It’s a beautiful, sunny Saturday. The sun is shining and a majority of the population is poolside or at the beach sipping on a cocktail. I am 2 hours into my run, drenched in sweat, sipping on my Camelback hose. Why am I out here, in the middle of the woods, training for another crazy race? Here’s why: I HAVE NEVER LOOKED BACK AT A DAY AT THE BEACH AND GOTTEN CHILLS AND LET OUT A SOB THINKING ABOUT IT!!!!!
However, 15 miles into our trail run on Tuesday I couldn’t stop myself from crying while explaining to Matt (my brother) the feeling I had when I rounded the corner to the Finish of my first 50 miler. How I saw my husband, who had been there with me every step of the way leading up to the race, and at EVERY AID STATION along the race, and what that image does to me to this day. As I type this I am crying. It is a feeling I will NEVER forget. It had very little to do with finishing that actual race. It had to do with those days that lead me to that Finish. The 10 hours of running every weekend while my friends were poolside. Those moments on the trail when all I wanted to do was quit. On those days I gave myself every excuse in the world why I could just cancel this race. Why it was stupid and not even healthy to run that distance.
But guess what?? That would be taking the easy way out. And if I did stop when it hurt and got uncomfortable I would have lost out on so much growth. It is in those moments, when everything in us tells us we are done and we continue, that a whole new world opens up. On the other side of that wall is a life worth pushing for. On the other side of that wall we are stripped of all of the barriers we have put up and are completely vulnerable. We find out who we really are, and more importantly what we are capable of.
I am not interested in an average life. I’m not interested in running a race that is comfortable for me at a comfortable pace. Because COMFORTABLE will NEVER give me chills. Comfortable will never bring tears to my eyes at just the thought of it. And for many, it doesn’t even need to be an ultra marathon. What it needs to be is pushing yourself past uncomfortable. When what you have done even inspires you looking back at it. Sometimes it may not even be sports. However, for me…it is in those woods that I find myself. I don’t say that nonchalantly. I literally find out what I am made of on those trails, and with that it carries over into every aspect of my life. Lately, I have had many people comment on how I just fall into great things in my life. Trust me, if I chose to settle for average in my training and in my racing I can GUARANTEE you my life would be average. But I was not put on this earth to be average.
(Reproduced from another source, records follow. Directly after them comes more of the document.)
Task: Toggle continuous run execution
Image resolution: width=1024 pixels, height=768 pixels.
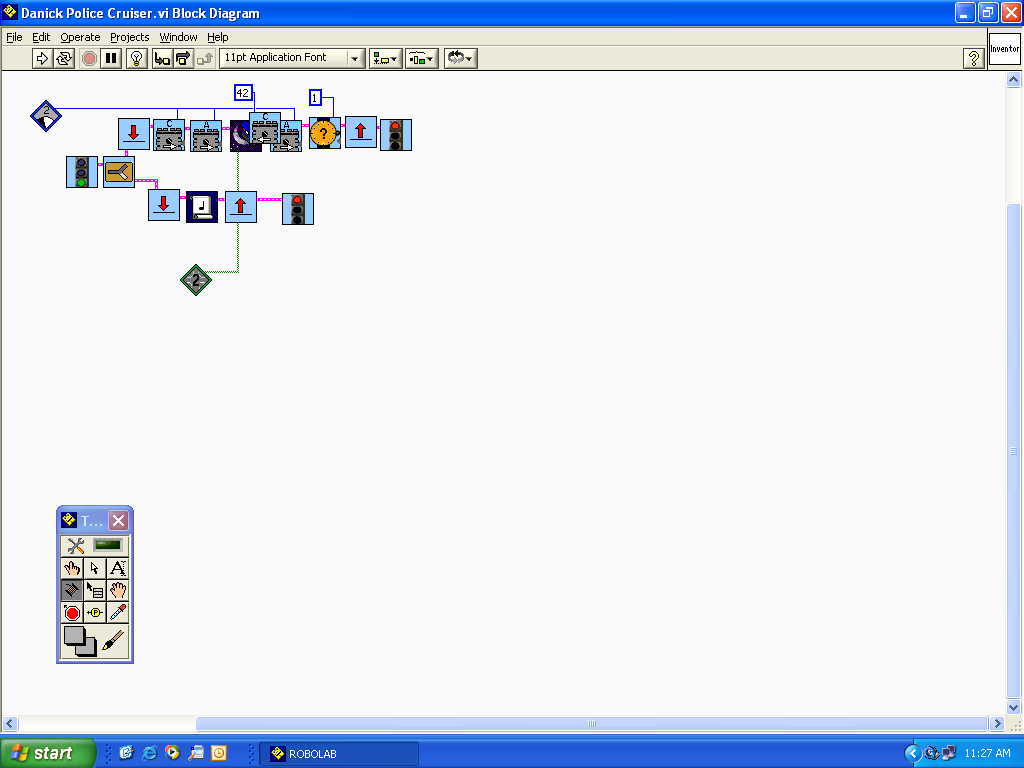Action: 63,58
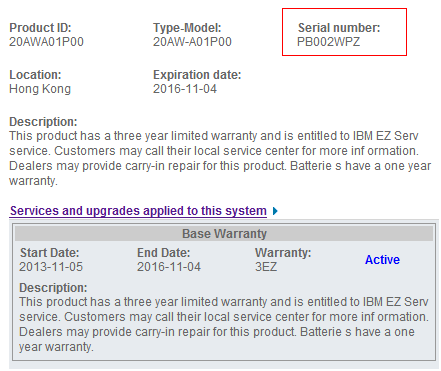Click the Warranty label in Base Warranty
Screen dimensions: 441x371
click(x=283, y=253)
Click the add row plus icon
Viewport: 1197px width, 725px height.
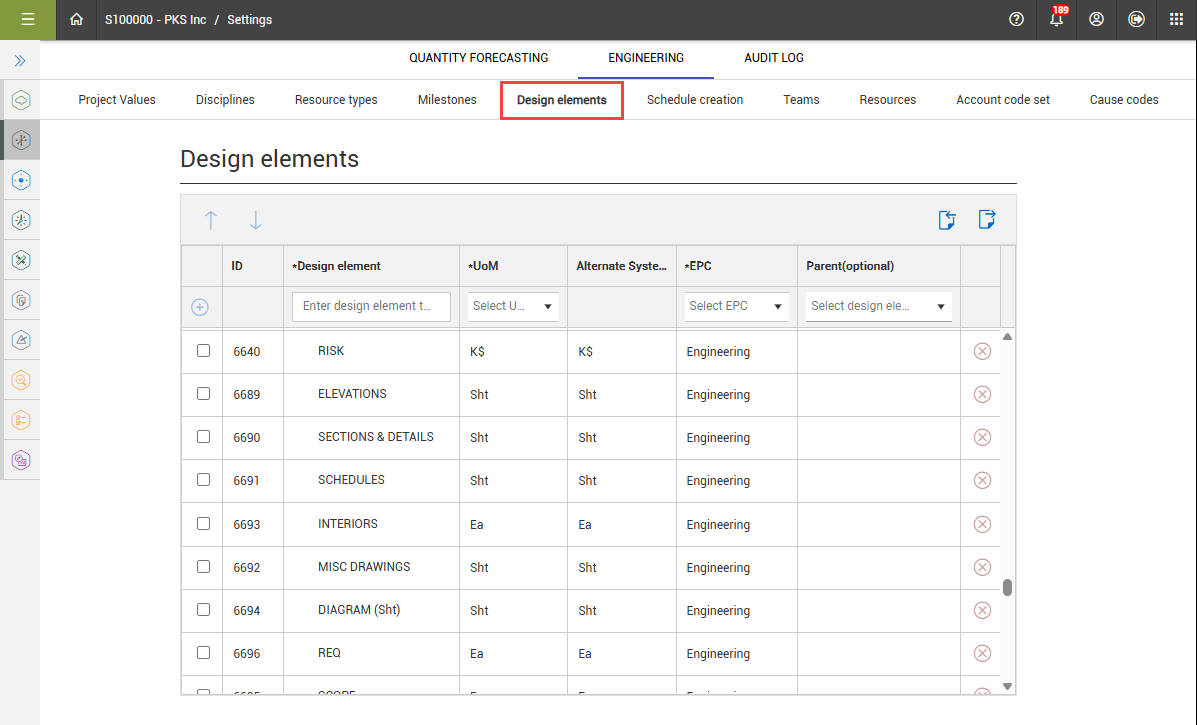point(200,307)
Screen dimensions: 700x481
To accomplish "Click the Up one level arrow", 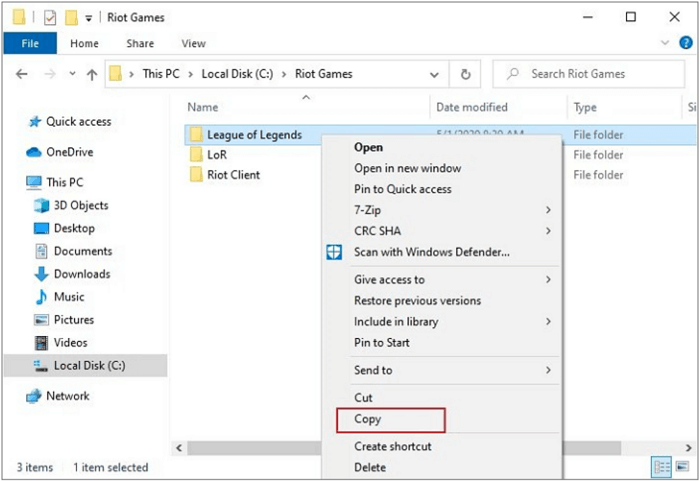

The first step to making this change is to surround yourself with like minded people. It will be very hard to make the leap without the support of extraordinary people. I was lucky enough (well, it isn’t luck) to spend my day poolside yesterday. Except, instead of drinking cocktails, I was with my childhood best friend who is a Sports Psychologist/Mindset Performance Coach. And around me were 3 others who are some of the most successful people I know. Forward thinkers. Elite Minds. Endurance Athletes. The hardest workers I know. We spent almost two hours working with her on strengthening or mental game. These 4 people support my dreams and believe in them, as I support their dreams. And for that I am one happy girl.